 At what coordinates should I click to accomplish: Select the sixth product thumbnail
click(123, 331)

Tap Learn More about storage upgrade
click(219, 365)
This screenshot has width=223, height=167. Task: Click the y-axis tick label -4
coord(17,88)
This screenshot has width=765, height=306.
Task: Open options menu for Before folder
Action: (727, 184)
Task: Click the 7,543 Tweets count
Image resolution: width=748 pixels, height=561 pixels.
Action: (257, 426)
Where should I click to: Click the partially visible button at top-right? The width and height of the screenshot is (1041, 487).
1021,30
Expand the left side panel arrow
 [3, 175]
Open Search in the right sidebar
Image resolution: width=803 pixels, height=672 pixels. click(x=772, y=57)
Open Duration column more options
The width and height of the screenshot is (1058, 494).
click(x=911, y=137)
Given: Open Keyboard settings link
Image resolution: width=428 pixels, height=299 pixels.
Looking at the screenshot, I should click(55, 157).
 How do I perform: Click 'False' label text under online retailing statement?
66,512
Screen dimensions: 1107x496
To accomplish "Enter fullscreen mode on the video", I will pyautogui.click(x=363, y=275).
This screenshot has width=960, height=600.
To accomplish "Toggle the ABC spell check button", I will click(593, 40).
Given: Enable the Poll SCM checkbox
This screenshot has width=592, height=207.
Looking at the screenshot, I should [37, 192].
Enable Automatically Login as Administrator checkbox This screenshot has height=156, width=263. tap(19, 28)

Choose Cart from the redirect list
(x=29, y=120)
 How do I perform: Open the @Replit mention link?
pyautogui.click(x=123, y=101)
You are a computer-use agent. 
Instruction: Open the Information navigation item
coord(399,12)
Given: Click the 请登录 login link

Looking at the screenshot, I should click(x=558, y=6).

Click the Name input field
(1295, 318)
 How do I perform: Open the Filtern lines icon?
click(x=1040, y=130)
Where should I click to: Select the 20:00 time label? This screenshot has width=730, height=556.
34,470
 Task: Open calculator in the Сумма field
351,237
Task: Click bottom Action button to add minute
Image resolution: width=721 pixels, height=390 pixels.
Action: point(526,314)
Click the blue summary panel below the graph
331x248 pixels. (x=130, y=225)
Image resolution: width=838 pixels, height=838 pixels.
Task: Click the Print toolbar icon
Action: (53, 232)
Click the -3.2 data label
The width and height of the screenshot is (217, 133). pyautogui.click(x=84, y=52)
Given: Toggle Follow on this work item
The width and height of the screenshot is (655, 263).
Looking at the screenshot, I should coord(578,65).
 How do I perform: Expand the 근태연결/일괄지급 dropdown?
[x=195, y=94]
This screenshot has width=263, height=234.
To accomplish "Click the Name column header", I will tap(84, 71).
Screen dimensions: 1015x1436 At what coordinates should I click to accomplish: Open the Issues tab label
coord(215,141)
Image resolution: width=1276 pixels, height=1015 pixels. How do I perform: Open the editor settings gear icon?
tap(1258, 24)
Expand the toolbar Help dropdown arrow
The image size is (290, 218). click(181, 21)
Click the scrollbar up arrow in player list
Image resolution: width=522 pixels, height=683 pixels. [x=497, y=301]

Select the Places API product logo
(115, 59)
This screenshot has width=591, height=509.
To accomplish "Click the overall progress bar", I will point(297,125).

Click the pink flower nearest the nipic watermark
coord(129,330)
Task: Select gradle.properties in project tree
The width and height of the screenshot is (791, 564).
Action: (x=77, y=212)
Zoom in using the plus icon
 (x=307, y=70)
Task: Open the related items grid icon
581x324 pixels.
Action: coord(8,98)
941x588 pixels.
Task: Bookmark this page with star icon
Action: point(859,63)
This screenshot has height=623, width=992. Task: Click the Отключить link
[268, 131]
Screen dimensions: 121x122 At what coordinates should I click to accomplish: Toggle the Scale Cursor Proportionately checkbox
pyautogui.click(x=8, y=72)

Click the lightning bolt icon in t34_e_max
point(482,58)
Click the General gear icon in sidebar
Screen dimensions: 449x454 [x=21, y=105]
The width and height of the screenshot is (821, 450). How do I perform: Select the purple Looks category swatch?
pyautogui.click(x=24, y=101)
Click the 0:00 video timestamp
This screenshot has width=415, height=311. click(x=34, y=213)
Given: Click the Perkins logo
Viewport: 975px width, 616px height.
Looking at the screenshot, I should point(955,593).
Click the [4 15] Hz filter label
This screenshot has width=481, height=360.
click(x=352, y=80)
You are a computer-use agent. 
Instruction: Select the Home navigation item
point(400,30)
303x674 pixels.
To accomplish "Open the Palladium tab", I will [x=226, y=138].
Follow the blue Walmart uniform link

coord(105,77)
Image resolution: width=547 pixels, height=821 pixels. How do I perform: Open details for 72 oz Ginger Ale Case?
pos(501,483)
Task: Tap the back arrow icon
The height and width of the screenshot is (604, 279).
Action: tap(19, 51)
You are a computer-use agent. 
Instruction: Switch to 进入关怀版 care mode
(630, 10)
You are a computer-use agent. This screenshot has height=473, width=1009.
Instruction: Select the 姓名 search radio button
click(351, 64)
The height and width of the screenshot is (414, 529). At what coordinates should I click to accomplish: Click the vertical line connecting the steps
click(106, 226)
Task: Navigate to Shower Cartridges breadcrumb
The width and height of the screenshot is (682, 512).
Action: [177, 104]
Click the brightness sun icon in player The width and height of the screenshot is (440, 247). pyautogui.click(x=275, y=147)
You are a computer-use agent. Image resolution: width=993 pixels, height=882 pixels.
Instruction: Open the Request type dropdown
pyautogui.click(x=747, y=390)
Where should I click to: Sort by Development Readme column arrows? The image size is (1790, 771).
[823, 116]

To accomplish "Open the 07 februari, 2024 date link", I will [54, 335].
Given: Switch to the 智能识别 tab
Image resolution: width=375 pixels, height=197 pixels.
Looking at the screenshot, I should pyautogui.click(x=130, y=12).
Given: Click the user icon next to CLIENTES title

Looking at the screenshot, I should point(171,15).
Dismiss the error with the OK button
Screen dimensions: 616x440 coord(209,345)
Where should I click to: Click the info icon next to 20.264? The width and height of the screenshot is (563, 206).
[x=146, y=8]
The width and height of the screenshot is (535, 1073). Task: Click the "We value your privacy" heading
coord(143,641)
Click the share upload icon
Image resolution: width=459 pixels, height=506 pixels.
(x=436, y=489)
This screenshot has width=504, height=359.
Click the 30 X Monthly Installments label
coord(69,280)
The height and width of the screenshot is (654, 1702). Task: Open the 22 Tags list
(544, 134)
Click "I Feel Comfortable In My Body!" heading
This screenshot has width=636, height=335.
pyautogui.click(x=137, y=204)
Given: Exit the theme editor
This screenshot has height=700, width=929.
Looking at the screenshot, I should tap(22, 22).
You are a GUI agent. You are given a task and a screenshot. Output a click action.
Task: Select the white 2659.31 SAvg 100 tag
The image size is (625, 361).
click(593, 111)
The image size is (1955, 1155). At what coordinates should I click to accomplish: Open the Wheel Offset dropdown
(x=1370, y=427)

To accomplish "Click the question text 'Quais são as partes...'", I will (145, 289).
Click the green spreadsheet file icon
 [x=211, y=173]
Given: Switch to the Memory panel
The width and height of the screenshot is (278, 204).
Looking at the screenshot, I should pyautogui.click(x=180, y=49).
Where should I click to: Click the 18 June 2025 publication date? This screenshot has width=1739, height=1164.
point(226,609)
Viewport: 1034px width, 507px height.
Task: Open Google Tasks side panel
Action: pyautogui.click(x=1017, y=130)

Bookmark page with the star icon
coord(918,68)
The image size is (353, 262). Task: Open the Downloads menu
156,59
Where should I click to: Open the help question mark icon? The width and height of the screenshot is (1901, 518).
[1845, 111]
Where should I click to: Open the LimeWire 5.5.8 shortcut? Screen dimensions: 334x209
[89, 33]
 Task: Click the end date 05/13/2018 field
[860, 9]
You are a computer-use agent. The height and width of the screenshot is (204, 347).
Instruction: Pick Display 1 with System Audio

################

Exercise brief: Print exactly the lines above from the one with "Given: Toggle Follow on this work item" to the one with "This screenshot has width=263, height=234.", including both.

Response to this task:
Given: Toggle Follow on this work item
The width and height of the screenshot is (655, 263).
Looking at the screenshot, I should coord(578,65).
 How do I perform: Expand the 근태연결/일괄지급 dropdown?
[x=195, y=94]
This screenshot has width=263, height=234.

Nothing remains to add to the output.